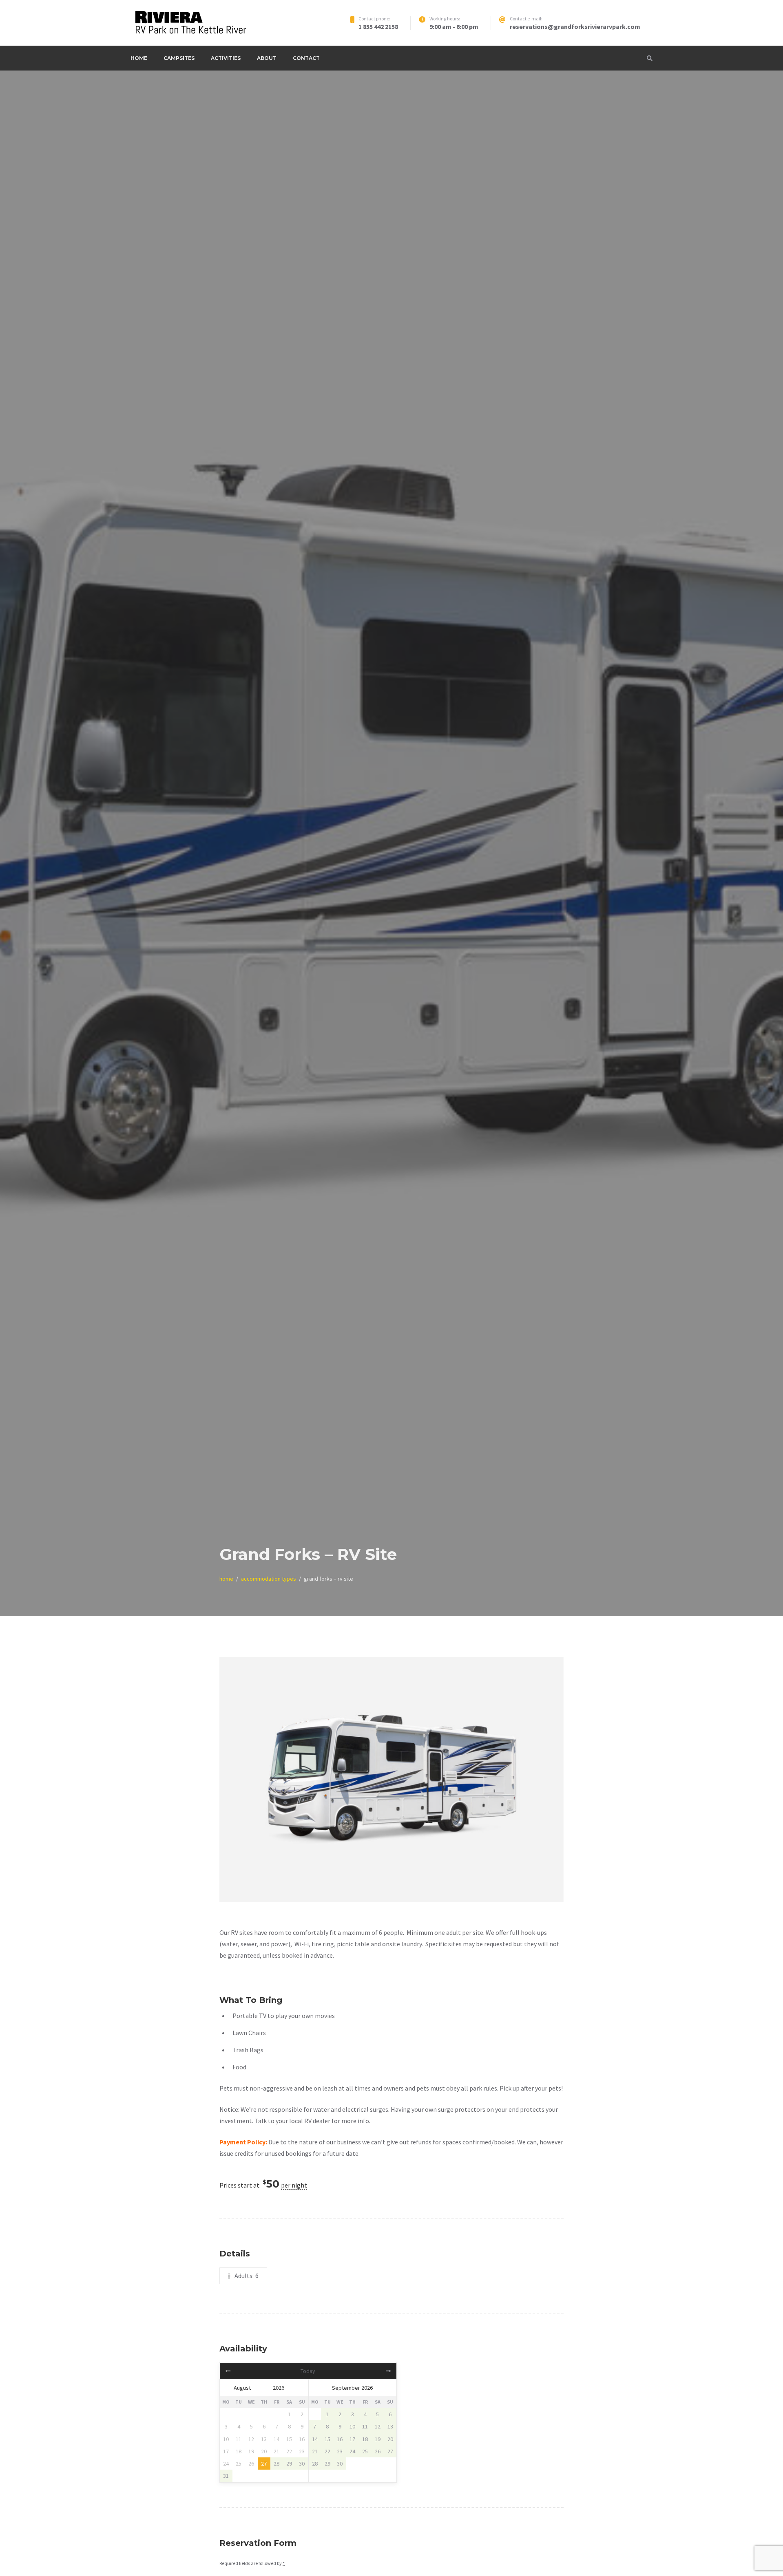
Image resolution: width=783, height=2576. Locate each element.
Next (543, 1779)
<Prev (246, 2371)
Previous (240, 1779)
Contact (306, 58)
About (266, 58)
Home (138, 58)
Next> (369, 2371)
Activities (226, 58)
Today (308, 2371)
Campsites (179, 58)
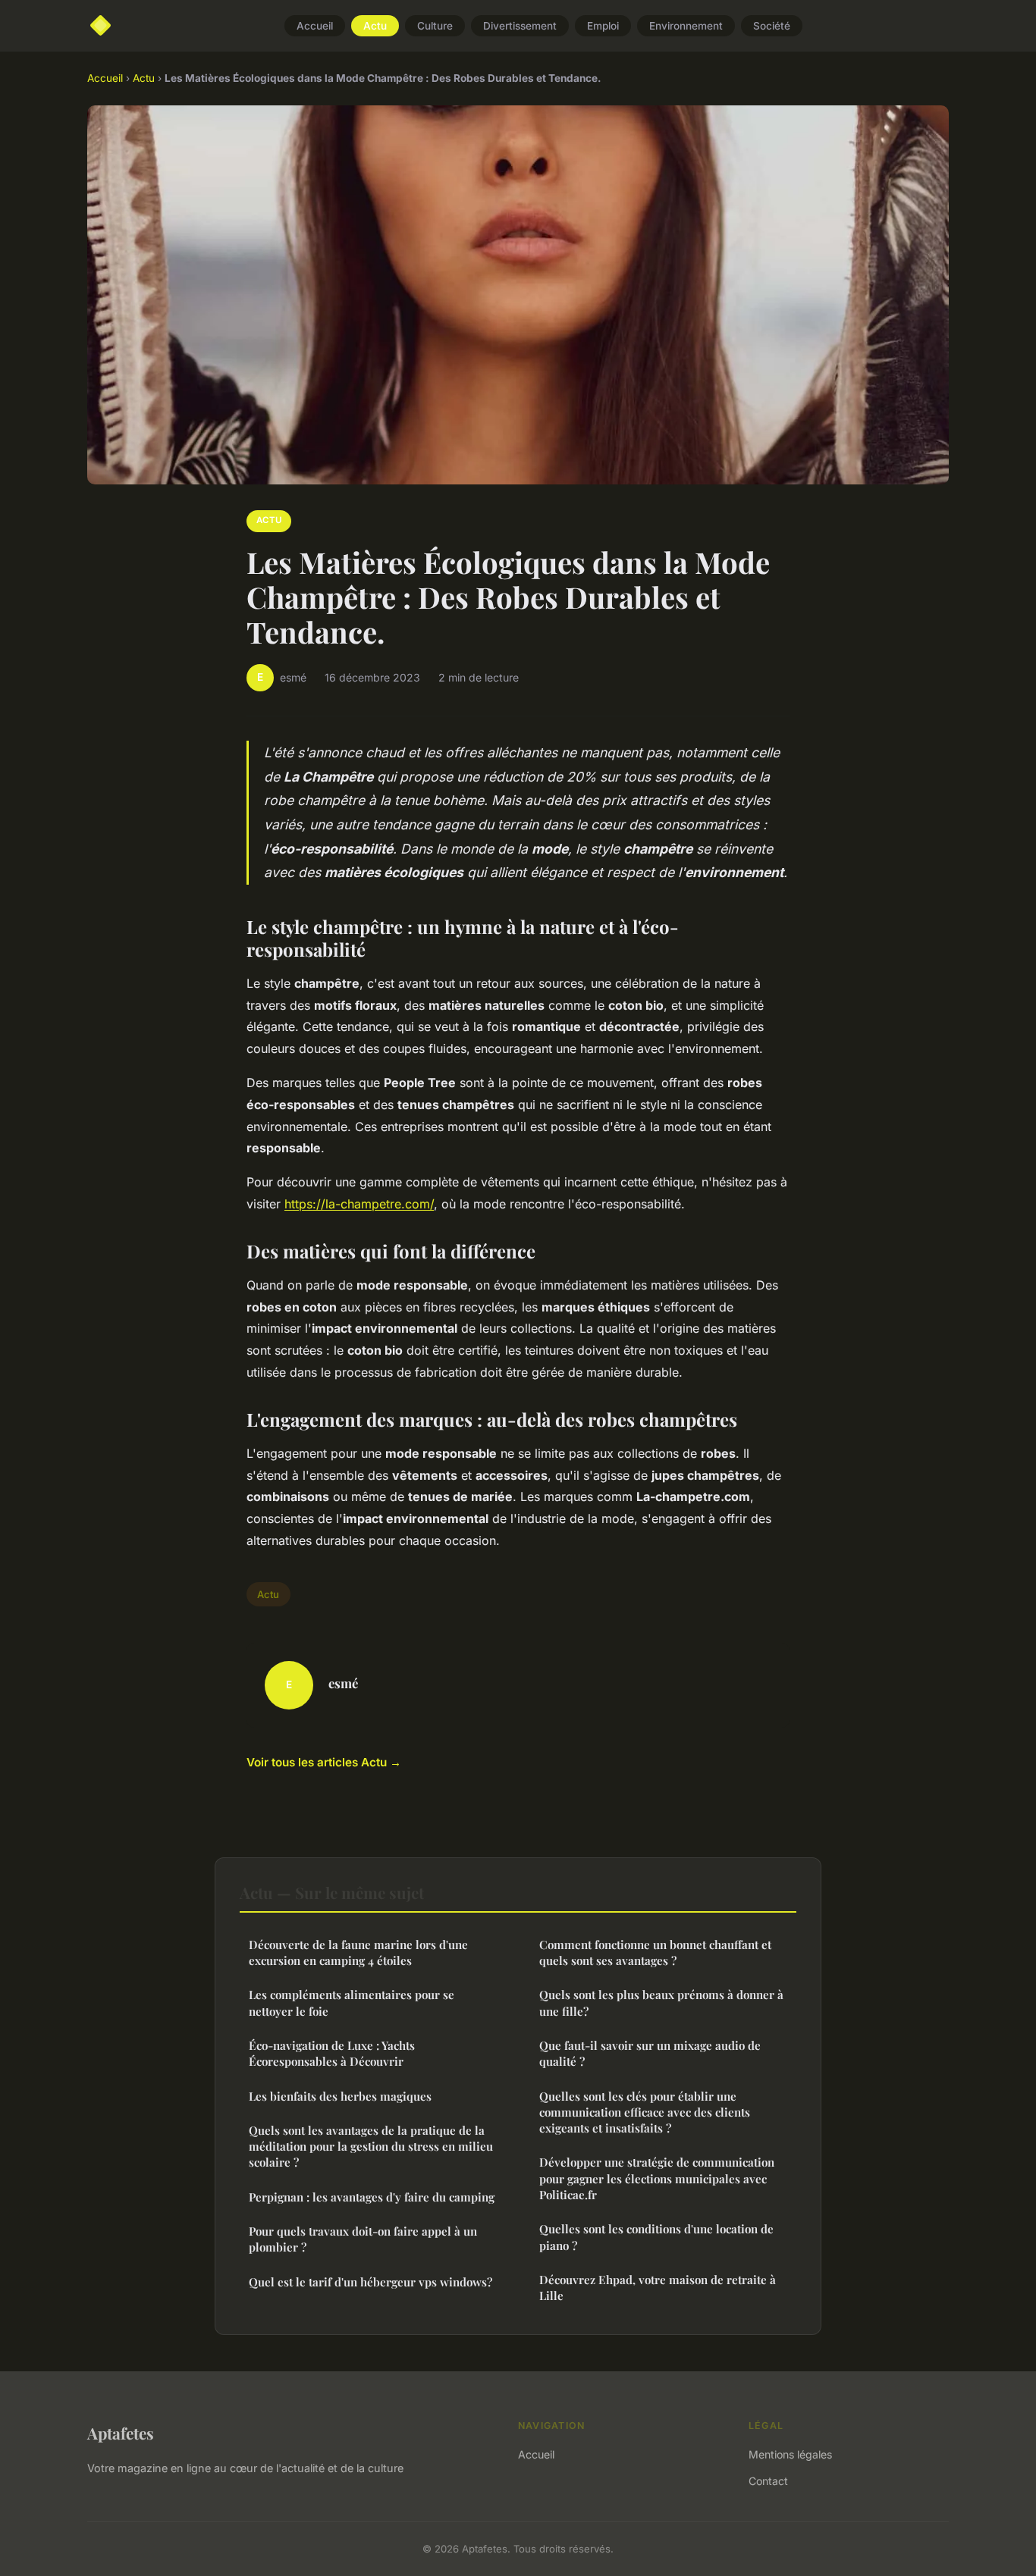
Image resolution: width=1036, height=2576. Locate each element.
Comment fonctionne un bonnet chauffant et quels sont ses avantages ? (655, 1952)
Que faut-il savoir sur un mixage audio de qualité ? (650, 2053)
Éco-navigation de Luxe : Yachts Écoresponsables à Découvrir (332, 2053)
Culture (435, 26)
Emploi (603, 26)
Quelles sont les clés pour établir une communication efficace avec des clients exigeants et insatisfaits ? (644, 2112)
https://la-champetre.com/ (359, 1203)
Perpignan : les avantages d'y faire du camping (371, 2197)
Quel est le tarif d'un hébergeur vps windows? (370, 2281)
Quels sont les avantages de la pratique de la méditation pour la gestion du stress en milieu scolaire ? (371, 2146)
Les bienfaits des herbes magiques (340, 2096)
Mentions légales (790, 2454)
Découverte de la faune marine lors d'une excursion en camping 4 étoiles (358, 1952)
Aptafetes (120, 2432)
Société (771, 26)
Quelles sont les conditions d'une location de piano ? (656, 2236)
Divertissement (520, 26)
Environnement (686, 26)
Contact (768, 2480)
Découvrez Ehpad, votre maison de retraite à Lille (657, 2287)
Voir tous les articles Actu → (323, 1762)
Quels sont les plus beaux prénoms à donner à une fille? (661, 2002)
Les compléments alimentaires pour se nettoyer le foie (351, 2002)
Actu (375, 26)
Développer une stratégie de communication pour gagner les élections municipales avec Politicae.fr (656, 2178)
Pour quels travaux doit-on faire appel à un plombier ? (363, 2239)
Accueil (315, 26)
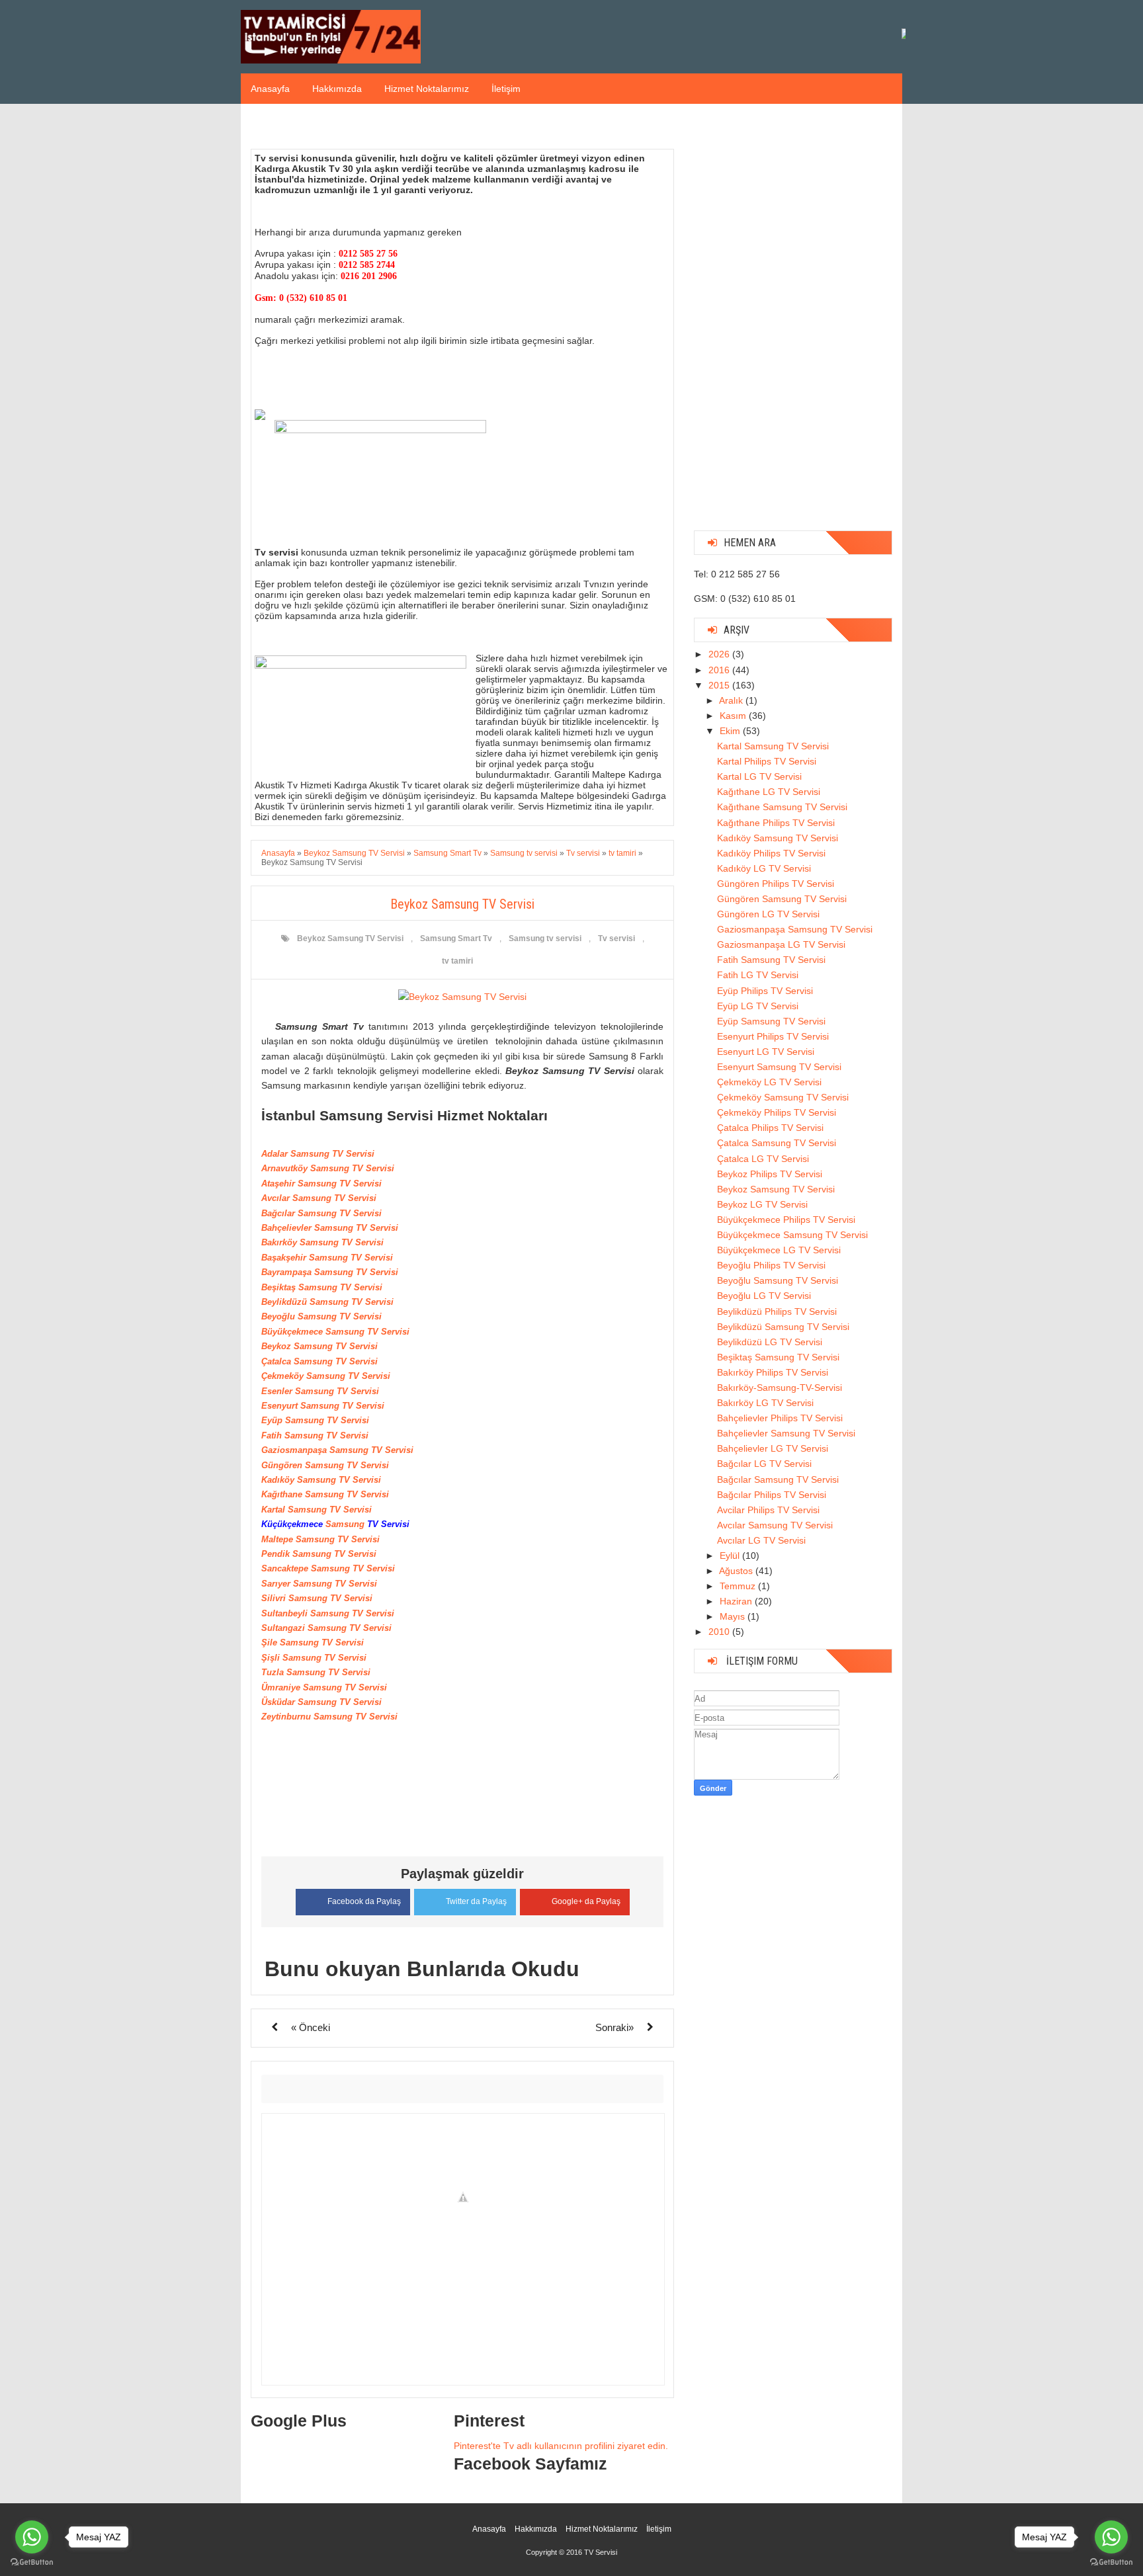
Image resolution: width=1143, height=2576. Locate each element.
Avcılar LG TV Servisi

§ PROBLEM TO WORK ON
Lines from the start of the material through the line containing "Comment fonctionne un" are to be restated word for word; no picture may be included.

§ ANSWER TO THE EXERCISE
Image resolution: width=783, height=2576. Locate each element.
Next (543, 1779)
<Prev (246, 2371)
Previous (240, 1779)
Contact (306, 58)
About (266, 58)
Home (138, 58)
Next> (369, 2371)
Activities (226, 58)
Today (308, 2371)
Campsites (179, 58)
Image resolution: width=1036, height=2576. Locate each element.
Comment fonctionne un bonnet chauffant et quels sont ses avantages ? (655, 1952)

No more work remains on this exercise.